Researcher: Raj Rajkumar
We will create core technologies for building scalable, large-scale video surveillance networks to detect intrusion, object and people movement for enforcing physical security in critical infrastructures. Video surveillance networks deployed in many large cities concerned about terrorist and illegal activities are heavily centered on logging of raw data, and very heavy human labor to detect tracks of miscreants after an incident of interest. Our objective is to automate object recognition, rule violation detection, data collection and classification at each surveillance node. In this first generation of research, these annotated markings will be generated at each node and stored along with the raw data. In the second generation, information will also be communicated across nodes such that a moving person or object can automatically be tracked across different surveillance nodes.
With partial support from CyLab, we have developed the FireFly family of sensor networks.This low-cost, wireless sensor networking platform is capable of data acquisition, processing and multi-hop mesh communication. (Additional information about a real time, preemptive multi-tasking operating system deployed on FireFly is provided at nano-rk.) We have also recently develop DSPcam, a relatively low-cost camera device with very high-end processing capabilities. The hardware capabilities are in place, but no processing capabilities, mesh networking capabilities or automated object detection capabilities are yet in place.
Consider a security-sensitive location, such as the fenced boundary of a critical infrastructure location, the entrance/exit to a secure facility, or the boarding of a person to or from a moving object in a sensitive public area. One or more surveillance cameras should automatically detect the presence of an object, its attributes (such as color, size and thermal density) and most matched template (such as a person, animal, car or truck.) It must also be possible to define profiles of the background (such as travel lanes, pavements, fences, doors,etc.) under different lighting and weather conditions. The superimposition of objects or people on expected or known backgrounds will allow the backgrounds to be masked out; core attributes to be extracted and the objects to be detected, recognized and categorized whenever possible. The raw data annotated with time-stamps of the relevant segments and the extracted meta-information will then be archived. The meta-information and timestamps can then be searched rapidly in the future. Immediate computations to detect any violations of policies (such as exit/entry at a no access door or driving in the wrong direction on a one-way street) can also be triggered.

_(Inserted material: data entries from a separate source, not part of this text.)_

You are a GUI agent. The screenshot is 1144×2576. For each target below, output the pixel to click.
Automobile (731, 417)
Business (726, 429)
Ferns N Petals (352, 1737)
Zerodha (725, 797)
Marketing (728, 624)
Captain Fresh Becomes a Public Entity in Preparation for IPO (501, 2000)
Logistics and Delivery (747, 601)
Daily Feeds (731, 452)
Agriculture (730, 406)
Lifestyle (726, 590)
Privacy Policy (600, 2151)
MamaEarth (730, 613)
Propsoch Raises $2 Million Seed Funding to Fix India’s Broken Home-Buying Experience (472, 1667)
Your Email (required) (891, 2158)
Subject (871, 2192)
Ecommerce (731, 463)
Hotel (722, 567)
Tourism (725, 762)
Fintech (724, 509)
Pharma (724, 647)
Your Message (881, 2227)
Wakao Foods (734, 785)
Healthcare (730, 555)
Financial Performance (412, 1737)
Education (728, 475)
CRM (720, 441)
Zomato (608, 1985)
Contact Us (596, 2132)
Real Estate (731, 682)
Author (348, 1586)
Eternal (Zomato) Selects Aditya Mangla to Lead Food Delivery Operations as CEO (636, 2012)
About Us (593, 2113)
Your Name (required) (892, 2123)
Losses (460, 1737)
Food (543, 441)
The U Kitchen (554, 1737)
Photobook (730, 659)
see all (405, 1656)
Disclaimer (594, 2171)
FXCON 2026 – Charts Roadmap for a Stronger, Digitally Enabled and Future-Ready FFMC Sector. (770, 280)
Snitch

Next, while video frames have a large amount of information from which rich details can be extracted, they also consume massive quantities of storage and bandwidth. Our Intelligent Video Surveillance Network will compress information selectively with higher resolution images stored when interesting events occur, and disregarding repetitive data or storing on low-resolution data otherwise.
Project deliverables will include a testbed of 10 DSPcam node that can communicate with one another for smart handoff of tracking objects; tools to define the background of an environment being monitored and specification of appearances under different lighting and weather conditions, algorithms to extract meta-attributes of objects, given different backgrounds and algorithms to detect vehicles, pedestrians and bikes; archival facilities to store raw video data with meta-information; and basic query facilities to search archived storage for video data matching specified attributes.